• **YOUR ASSIGNMENT**
Retype each line below precisely.
== RECORD EXCERPTS
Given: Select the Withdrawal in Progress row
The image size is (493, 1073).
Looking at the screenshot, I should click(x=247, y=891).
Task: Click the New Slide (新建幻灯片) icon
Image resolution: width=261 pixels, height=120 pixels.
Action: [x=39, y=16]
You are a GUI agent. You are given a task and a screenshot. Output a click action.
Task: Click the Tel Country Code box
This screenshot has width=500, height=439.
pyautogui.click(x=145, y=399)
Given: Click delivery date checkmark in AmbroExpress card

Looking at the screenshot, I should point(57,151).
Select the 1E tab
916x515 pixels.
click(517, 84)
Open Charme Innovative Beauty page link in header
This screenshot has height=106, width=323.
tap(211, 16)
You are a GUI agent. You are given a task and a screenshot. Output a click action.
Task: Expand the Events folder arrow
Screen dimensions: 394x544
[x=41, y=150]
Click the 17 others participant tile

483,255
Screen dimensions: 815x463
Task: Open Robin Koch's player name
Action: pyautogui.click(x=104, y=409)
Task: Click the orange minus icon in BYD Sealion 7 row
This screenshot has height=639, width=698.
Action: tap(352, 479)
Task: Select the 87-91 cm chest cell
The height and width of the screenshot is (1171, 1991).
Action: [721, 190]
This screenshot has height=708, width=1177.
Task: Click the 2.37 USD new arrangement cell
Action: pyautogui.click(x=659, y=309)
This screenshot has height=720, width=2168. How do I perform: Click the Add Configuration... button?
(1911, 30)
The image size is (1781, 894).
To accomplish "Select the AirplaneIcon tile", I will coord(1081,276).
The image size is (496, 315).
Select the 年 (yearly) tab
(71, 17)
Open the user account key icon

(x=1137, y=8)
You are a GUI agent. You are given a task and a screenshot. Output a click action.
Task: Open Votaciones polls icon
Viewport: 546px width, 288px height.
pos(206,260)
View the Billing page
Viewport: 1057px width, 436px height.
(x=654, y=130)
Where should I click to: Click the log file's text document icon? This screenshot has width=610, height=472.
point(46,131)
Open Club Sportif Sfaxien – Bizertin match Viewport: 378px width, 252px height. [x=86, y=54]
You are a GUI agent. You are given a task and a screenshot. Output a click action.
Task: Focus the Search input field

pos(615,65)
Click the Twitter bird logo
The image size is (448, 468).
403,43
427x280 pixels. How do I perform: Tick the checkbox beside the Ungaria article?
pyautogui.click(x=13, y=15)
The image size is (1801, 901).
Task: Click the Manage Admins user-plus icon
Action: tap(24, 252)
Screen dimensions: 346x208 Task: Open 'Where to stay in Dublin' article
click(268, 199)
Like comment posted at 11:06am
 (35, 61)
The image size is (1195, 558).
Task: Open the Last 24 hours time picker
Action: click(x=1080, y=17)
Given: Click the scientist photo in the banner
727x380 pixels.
====
• **RESPONSE FOR THIS EXERCISE**
Given: Select the Withdrawal in Progress row
The image size is (493, 1073).
Looking at the screenshot, I should click(x=247, y=891).
Task: Click the New Slide (新建幻灯片) icon
Image resolution: width=261 pixels, height=120 pixels.
Action: [x=39, y=16]
You are a GUI agent. You are given a task and a screenshot. Output a click action.
Task: Click the Tel Country Code box
This screenshot has width=500, height=439.
pyautogui.click(x=145, y=399)
Given: Click delivery date checkmark in AmbroExpress card

Looking at the screenshot, I should point(57,151).
Select the 1E tab
916x515 pixels.
click(517, 84)
Open Charme Innovative Beauty page link in header
This screenshot has height=106, width=323.
tap(211, 16)
You are a GUI agent. You are given a task and a screenshot. Output a click action.
Task: Expand the Events folder arrow
Screen dimensions: 394x544
[x=41, y=150]
Click the 17 others participant tile

483,255
Screen dimensions: 815x463
Task: Open Robin Koch's player name
Action: pyautogui.click(x=104, y=409)
Task: Click the orange minus icon in BYD Sealion 7 row
This screenshot has height=639, width=698.
Action: tap(352, 479)
Task: Select the 87-91 cm chest cell
The height and width of the screenshot is (1171, 1991).
Action: [721, 190]
This screenshot has height=708, width=1177.
Task: Click the 2.37 USD new arrangement cell
Action: pyautogui.click(x=659, y=309)
This screenshot has height=720, width=2168. How do I perform: Click the Add Configuration... button?
(1911, 30)
The image size is (1781, 894).
To accomplish "Select the AirplaneIcon tile", I will coord(1081,276).
The image size is (496, 315).
Select the 年 (yearly) tab
(71, 17)
Open the user account key icon

(x=1137, y=8)
You are a GUI agent. You are given a task and a screenshot. Output a click action.
Task: Open Votaciones polls icon
Viewport: 546px width, 288px height.
pos(206,260)
View the Billing page
Viewport: 1057px width, 436px height.
(x=654, y=130)
Where should I click to: Click the log file's text document icon? This screenshot has width=610, height=472.
point(46,131)
Open Club Sportif Sfaxien – Bizertin match Viewport: 378px width, 252px height. [x=86, y=54]
You are a GUI agent. You are given a task and a screenshot. Output a click action.
Task: Focus the Search input field

pos(615,65)
Click the Twitter bird logo
The image size is (448, 468).
403,43
427x280 pixels. How do I perform: Tick the checkbox beside the Ungaria article?
pyautogui.click(x=13, y=15)
The image size is (1801, 901).
Task: Click the Manage Admins user-plus icon
Action: tap(24, 252)
Screen dimensions: 346x208 Task: Open 'Where to stay in Dublin' article
click(268, 199)
Like comment posted at 11:06am
 (35, 61)
The image size is (1195, 558).
Task: Open the Last 24 hours time picker
Action: click(x=1080, y=17)
Given: Click the scientist photo in the banner
727x380 pixels.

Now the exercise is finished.